Hey! Teacher! Tweet them kids alone!
Utiliser Twitter en classe, c'est simplement adapter les outils pédagogiques à l'évolution de la société, explique Laurence Juin, professeur à La Rochelle. Elle balaye au passage certains clichés sur les jeunes et l'enseignement.
Nombreuses occasions entre Intertice mercredi et Educamp samedi de réfléchir sur mon expérience de Twitter en classe. Ajoutons à ces deux très riches événements, le tapage médiatique qui déferle ces jours-ci.
Twitter en classe : est-ce légitime ? Bernard Guetta chez Bourdin sur RMC ce matin a posé des problématiques suite à ma présentation :
-l’enseignant a-t-il besoin de Twitter pour communiquer avec ses élèves ?
-l’école doit-elle intégrer les réseaux sociaux puisque appréciés des élèves ?
C’est ici l’enseignant et le « jeune » qu’on met au pilori. Débat récurent dans la société. Ajoutons à ce duo magique Internet et nous avons ainsi la recette la plus diabolique de ce début du XXIème siècle.
Le jeune, depuis qu’il existe (né dans les années 50), est ausculté dans ses pratiques. Le jeune a été successivement fan hystérique des Beatles ou rockeur à hurler du Johnny Hallyday, révolutionnaire en 68, hippie en 72, punk dans les années 80, fan hystérique (encore) de Patriiiick ou raver drogué dans les années 90. Aujourd’hui le jeune ne communique plus, ne regarde même plus la télé puisqu’il passe tout son temps devant un ordinateur à organiser de sombres apéros qui font doucement rire les ancestrales fêtes de Dax ou de Bayonne.
Oui ! Le jeune c’est le mal.
Face à lui, l’enseignant. Qui va mal lui aussi. Qui ne tire plus rien de ses élèves. On regrette ces années bénies où l’élève était soumis à la parole sainte de l’enseignant souvent équivalente à celle du curé et, son sermon du dimanche. L’enseignant en ces temps, avait le pouvoir, aucun élève ne bronchait, ne parlait même pas et encore moins, donnait son opinion. Seul le « maître » avait ce pouvoir là . On emmenait l’élève au certificat d’études : il savait lire, écrire, compter. Les fonctions de base étaient acquises. La culture générale, l’ouverture au monde, la capacité à réfléchir et à décider n’étaient pas des compétences à acquérir. D’ailleurs on ne parlait pas de compétences, à peine de savoirs. Aujourd’hui, l’enseignant apprend à changer la configuration matérielle de sa salle : il n’y a plus d’estrade, l’enseignant n’a plus forcément son bureau face à l’élève.
L’enseignant va mal.
Entre l’élève et l’enseignant, Internet ! Vulgarisation du savoir : comme à l’époque le livre de poche a été annoncé comme la mort du Livre avec un grand L, aujourd’hui Internet fait peur. Et l’enseignant lui donne accès avec la pratique des TICE en classe à utiliser plus Internet, à accéder à plus de connaissances. Parfois l’élève dépasse l’enseignant : il sait utiliser les réseaux sociaux, manie le web 2.0 alors que l’enseignant ne consulte que les pages jaunes.
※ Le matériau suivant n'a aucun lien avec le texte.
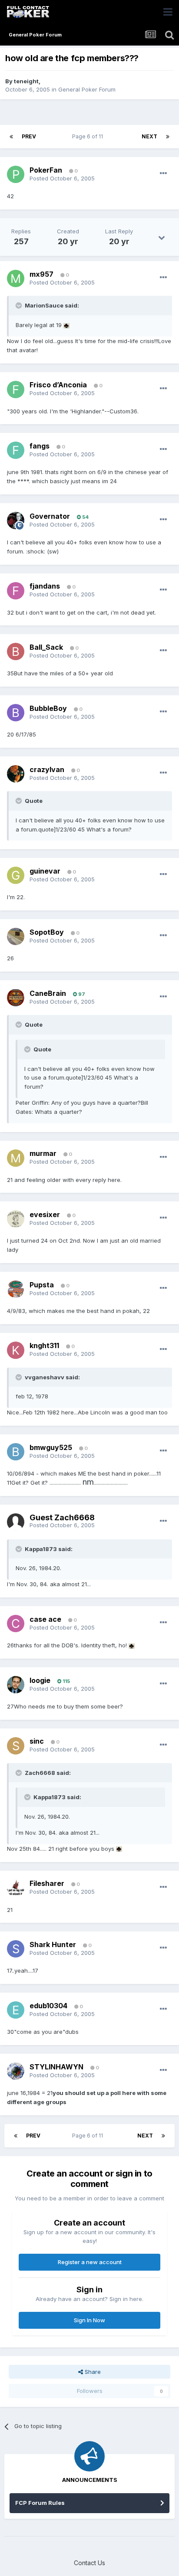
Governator (50, 516)
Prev (29, 136)
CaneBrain (48, 993)
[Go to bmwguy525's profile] (15, 1451)
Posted (62, 178)
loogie (40, 1680)
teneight (26, 81)
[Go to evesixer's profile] (15, 1218)
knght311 (44, 1345)
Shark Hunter (53, 1944)
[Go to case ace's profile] (15, 1623)
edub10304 (48, 2005)
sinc (37, 1741)
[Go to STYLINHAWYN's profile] (15, 2071)
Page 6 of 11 (89, 136)
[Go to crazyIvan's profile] (15, 773)
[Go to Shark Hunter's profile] (15, 1948)
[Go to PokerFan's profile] (15, 174)
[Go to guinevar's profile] (15, 875)
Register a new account (90, 2262)
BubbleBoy (48, 708)
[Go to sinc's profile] (15, 1745)
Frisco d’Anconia (58, 384)
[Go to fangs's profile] (15, 450)
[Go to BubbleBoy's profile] (15, 712)
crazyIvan (47, 769)
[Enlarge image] (66, 324)
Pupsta (42, 1284)
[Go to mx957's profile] (15, 278)
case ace (45, 1619)
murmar (43, 1153)
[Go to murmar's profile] (15, 1158)
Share (92, 2371)
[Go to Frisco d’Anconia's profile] (15, 389)
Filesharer (47, 1883)
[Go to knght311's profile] (15, 1350)
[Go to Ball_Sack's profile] (15, 651)
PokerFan (46, 170)
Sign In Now (89, 2320)
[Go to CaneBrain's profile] (15, 997)
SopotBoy (47, 932)
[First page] (11, 136)
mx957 (41, 274)
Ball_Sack (46, 647)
Prenez une enseignante comme moi qui utilise Twitter en classe et vous avez là la recette diabolique qui met en péril tout le système éducatif français. C’est toujours plus simple que de parler des coupes budgétaires, de la fin de la formation initiale, de la suppression de milliers de postes enseignants, de la faillite de la famille qui se déresponsabilise totalement et de cette société qui se pose en victime et jamais en citoyenne.
À Educamp, à Intertice, j’ai eu l’occasion de rencontrer bon nombre d’enseignants et de professionnels de l’éducation avec qui j’échange déjà beaucoup via Twitter. Nous avons lors de ces rencontres confronté nos pratiques pédagogiques dites innovantes : utilisation des nouvelles technologies pour enseigner.
Une journaliste m’a demandé ce matin : « Et que pensent vos élèves d’avoir une prof geek qui leur impose ses pratiques ? » J’ai souri : la prof que je suis est loin d’être une geek. Je suis férue de web 2.0, certes, pas pour l’outil mais bien pour les possibilités que ces pratiques permettent. Écriture collaborative, échanges, transmissions. Au centre : l’écrit et la production d’écrit. Adolescente, je criais « Patriiick » dans les concerts et j’écrivais nombre de lettres et journaux intimes. Aujourd’hui j’ai échangé le papier contre le clavier.
L’enseignant, l’élève n’ont guère changé. C’est l’outil qui change. Certains parleront de tendance, ils n’ont pas tort. Le web 2.0, Twitter, Facebook, Etherpad, Moodle, etc. seront rapidement remplacés par un 3.0 qui les rendra obsolètes. C’est l’évolution de la société, sa modernisation qui font évoluer les outils et les pratiques.
Que retiendront mes élèves de cette année scolaire ? Qu’ils auront passé une année en classe, devant un cahier ou/et devant un ordinateur. Qu’ils ont acquis des savoirs et des compétences. Et ils auront tweeté. Ils auront appris en cours de français, d’histoire et de géographie à utiliser un autre réseau social du Net, à s’en servir pour apprendre différemment.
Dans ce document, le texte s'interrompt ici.